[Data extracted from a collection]
----------------
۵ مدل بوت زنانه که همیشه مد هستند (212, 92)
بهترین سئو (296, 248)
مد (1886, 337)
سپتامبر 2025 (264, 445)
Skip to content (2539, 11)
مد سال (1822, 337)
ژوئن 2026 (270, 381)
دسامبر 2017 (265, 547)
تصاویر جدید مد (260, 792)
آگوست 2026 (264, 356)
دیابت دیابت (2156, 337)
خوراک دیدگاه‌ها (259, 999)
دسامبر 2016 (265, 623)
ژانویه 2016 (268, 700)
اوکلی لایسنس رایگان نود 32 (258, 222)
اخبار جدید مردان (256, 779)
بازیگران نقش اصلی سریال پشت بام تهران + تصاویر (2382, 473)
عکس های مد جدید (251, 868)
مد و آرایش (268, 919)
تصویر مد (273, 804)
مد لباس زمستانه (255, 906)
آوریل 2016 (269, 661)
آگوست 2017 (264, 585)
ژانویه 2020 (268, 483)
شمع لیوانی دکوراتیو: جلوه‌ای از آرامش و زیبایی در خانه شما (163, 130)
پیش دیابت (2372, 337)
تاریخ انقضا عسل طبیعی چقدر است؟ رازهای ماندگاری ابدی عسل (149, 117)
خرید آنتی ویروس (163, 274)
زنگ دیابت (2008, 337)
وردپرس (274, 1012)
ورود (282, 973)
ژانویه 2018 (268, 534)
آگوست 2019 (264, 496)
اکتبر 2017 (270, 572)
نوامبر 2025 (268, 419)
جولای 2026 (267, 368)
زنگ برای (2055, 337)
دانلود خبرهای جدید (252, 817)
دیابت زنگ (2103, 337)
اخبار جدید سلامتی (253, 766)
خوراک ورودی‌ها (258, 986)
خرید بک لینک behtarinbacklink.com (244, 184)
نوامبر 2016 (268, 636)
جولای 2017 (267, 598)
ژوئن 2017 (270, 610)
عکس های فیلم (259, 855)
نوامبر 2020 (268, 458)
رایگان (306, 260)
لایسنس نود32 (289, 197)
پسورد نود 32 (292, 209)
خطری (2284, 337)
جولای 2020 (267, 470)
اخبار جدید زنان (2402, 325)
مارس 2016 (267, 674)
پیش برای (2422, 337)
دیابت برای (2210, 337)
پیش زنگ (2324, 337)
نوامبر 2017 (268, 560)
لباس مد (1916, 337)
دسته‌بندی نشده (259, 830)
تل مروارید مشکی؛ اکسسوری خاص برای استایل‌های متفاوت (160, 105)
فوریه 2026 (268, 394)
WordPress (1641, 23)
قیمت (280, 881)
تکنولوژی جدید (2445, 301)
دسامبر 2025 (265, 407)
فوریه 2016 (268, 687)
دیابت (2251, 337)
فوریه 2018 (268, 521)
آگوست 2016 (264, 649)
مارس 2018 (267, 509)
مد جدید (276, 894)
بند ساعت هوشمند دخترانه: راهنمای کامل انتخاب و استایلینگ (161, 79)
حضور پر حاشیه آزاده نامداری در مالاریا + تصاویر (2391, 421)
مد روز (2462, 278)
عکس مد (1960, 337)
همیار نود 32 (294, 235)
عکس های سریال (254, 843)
----------------
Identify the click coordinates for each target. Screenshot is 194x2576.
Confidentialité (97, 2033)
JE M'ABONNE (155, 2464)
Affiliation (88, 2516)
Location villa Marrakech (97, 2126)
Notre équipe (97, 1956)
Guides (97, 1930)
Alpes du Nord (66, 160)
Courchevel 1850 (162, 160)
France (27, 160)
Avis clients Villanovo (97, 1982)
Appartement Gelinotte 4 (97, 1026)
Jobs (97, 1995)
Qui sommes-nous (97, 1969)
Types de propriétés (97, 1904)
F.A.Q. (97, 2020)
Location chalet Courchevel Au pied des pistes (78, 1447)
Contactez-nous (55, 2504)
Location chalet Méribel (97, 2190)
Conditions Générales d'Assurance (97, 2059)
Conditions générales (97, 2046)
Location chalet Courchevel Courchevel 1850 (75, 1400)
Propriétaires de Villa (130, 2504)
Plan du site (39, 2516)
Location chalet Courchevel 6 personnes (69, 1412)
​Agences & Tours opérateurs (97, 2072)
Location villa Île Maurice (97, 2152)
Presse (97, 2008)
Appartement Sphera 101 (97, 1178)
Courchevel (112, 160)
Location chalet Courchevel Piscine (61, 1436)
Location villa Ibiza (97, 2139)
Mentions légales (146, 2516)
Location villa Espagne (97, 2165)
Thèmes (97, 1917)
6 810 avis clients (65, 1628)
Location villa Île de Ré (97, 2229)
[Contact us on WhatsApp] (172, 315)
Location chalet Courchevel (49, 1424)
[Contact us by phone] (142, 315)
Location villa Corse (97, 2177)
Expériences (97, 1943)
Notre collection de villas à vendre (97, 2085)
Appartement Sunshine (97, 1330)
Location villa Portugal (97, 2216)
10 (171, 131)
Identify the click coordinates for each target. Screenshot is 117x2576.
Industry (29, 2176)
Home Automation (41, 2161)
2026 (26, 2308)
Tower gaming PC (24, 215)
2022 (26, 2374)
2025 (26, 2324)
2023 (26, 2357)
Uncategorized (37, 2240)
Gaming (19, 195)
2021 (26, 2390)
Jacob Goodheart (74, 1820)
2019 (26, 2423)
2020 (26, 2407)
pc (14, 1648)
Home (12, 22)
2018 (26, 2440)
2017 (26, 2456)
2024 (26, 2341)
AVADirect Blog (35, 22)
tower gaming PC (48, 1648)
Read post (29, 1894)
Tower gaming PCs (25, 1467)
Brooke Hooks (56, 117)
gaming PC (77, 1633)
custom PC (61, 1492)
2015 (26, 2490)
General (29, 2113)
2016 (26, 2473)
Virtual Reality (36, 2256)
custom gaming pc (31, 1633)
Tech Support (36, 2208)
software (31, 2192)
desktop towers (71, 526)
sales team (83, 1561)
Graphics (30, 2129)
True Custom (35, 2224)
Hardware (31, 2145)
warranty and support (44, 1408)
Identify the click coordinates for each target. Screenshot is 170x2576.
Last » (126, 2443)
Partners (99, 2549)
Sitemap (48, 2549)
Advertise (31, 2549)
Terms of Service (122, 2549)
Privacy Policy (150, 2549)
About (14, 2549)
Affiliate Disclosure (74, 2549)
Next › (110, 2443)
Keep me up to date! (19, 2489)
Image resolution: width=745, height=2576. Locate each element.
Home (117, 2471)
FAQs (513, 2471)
----------------
TASK BRIEF =
From the entries above, write out only the lines starting at the line that holds "نوامبر 2025 (268, 419)" and ending at the line that holds "عکس های فیلم (259, 855)", keeping both and matching them exactly.

TASK OUTPUT =
نوامبر 2025 (268, 419)
جولای 2026 (267, 368)
زنگ برای (2055, 337)
دانلود خبرهای جدید (252, 817)
دیابت زنگ (2103, 337)
اخبار جدید سلامتی (253, 766)
خوراک ورودی‌ها (258, 986)
خرید بک لینک behtarinbacklink.com (244, 184)
نوامبر 2016 (268, 636)
جولای 2017 (267, 598)
ژوئن 2017 (270, 610)
عکس های فیلم (259, 855)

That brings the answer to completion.